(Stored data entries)
......
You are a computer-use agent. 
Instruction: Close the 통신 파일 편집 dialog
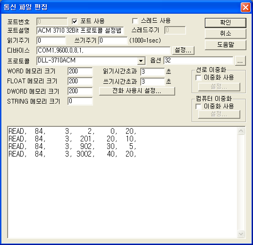(x=245, y=8)
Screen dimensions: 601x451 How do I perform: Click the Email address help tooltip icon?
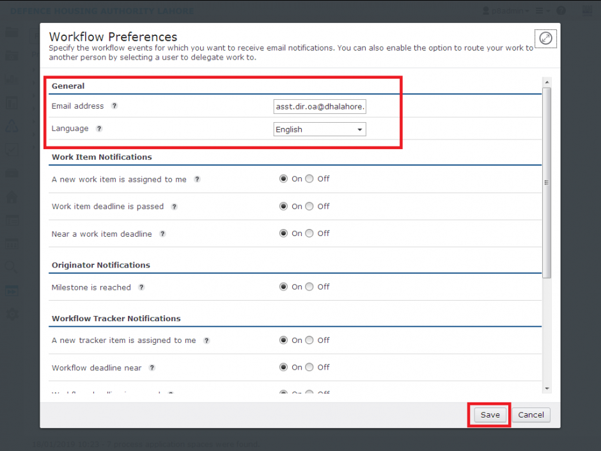point(114,106)
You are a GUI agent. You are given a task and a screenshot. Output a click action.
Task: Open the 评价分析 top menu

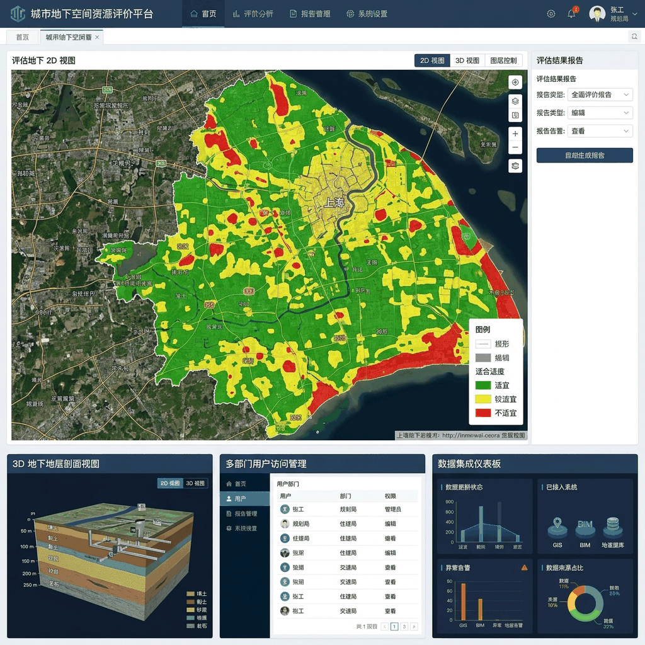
......
What you need to do → Make a list of all lines in the data that contain "agent".

Expected answer →
You are a computer-use agent. 
You are a GUI agent. You are given a task and a screenshot. Output a click action.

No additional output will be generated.